None of this remotely matters to Bove’s long-term project to be a Supreme Court justice. If Justice Sam Alito retires and Trump nominates Bove, Republicans will confirm him while Durbin and the Democrats continue to think about what to do next.

The Bad and the Ugly

  • A judge is trying to block ICE from arresting immigrants outside of courthouses. But the Trump administration claims that “no such policy exists.” We are at maximum gaslighting here, with the Trump people saying they’re not doing what we can clearly see them doing.
  • We can also clearly see ICE beating people up for no reason. This week, ICE assaulted a woman, placed her in leg restraints, and cut off her wedding ring for the crime of “observing ICE at a distance.” In a decision earlier this year, alleged attempted rapist Brett Kavanaugh described these sorts of attacks on citizens as a “minor inconvenience,” and I can only assume that’s because he considers lying face down in the snow while removing his wedding ring a normal Saturday night activity after he’s had a few beers.
  • Obligatory reminder that the Epstein files are still a thing. A judge ordered the DOJ to unseal the grand jury investigation into Ghislaine Maxwell.
  • Michael Jordan beat NASCAR. The racing organization just settled with a group of owners, which included his Airness, over an alleged antitrust violation. I hope one day President LeBron James nominates Jordan to be attorney general.

Inspired Takes

  • Here’s the subhead to Tarpley Hitt’s latest article in The Nation: “The original [Barbie] doll was not made by Mattel but by a business that perfected its practice making plaster casts of Hitler.” If that does not pique your interest, what are we even doing here?
  • Scientists gathered in the UK to, once again, desperately try to sound the alarm on climate change. We have arrived at the scene in the disaster movie where the egghead scientists are screaming to everyone that the great disaster is coming, but the bad guys in power refuse to listen to them. And we all know what happens to the scientists in those movies: They die. Then most of the rest of us die. Then one guy who listened to the scientists has to try to save what’s left. Mark Hertsgaard does his best Woody Harrelson impression in The Nation.
  • My expertise generally stops at the water’s edge, so I do things like read Adam Serwer to understand how Trump’s white supremacist imperialism is being exported around the world.

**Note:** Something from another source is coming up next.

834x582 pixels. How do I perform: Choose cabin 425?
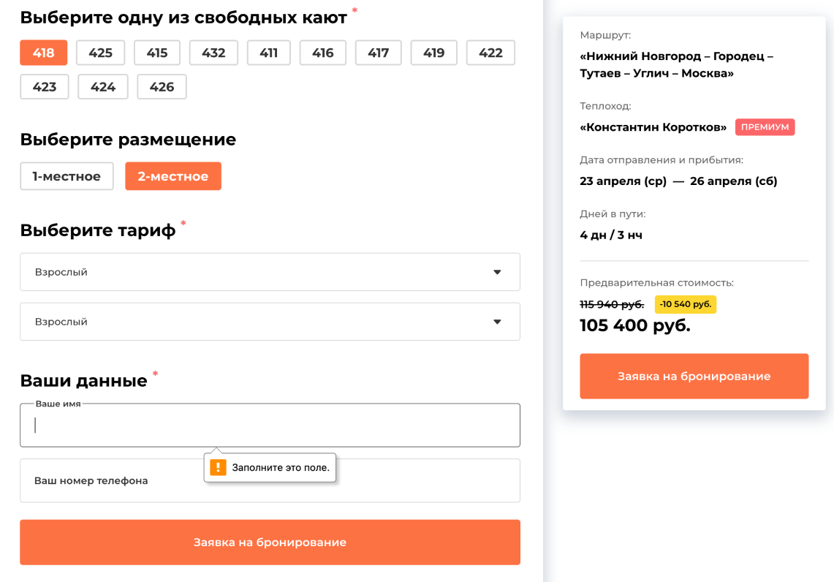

Worst Argument of the Week

I like to periodically remind everybody that the Trump administration and the Supreme Court are serial killers, finding speedy and efficient ways to murder people on death row. The Supreme Court held oral arguments this week in Hamm v. Smith, a capital punishment case in which lawyers for a person the state wants to kill argues that their client is intellectually disabled and should therefore be shielded from the death penalty.

As a public intellectual and a person who makes their living on at least the appearance of being “smart,” I’m always shocked when people bring up IQ scores. In my expensively educated mind, IQ has largely been debunked as a reliable way of measuring intellectual capacity. When people quote IQ scores to me, all I hear is “Big number good, fire bad.”

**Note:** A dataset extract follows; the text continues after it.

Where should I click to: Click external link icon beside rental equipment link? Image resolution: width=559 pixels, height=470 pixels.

It turns out that we still heavily rely on IQ scores to determine who is fit to die. If you score under 70, you are deemed to be mentally incapable of understanding the severity of your crime, and thus it is cruel for the state to murder you. If you score over 70, well, apparently, you deserve to die.

Joseph Smith has taken four IQ tests over the past 40 years that he’s been on death row in Alabama. He’s scored between 72 and 78. Alabama wants to execute him based on these scores, but a panel of experts, taking what they described as a holistic approach that goes beyond his IQ scores, has determined that Smith is intellectually disabled. Alabama is asking the Supreme Court to let them kill the guy all the same.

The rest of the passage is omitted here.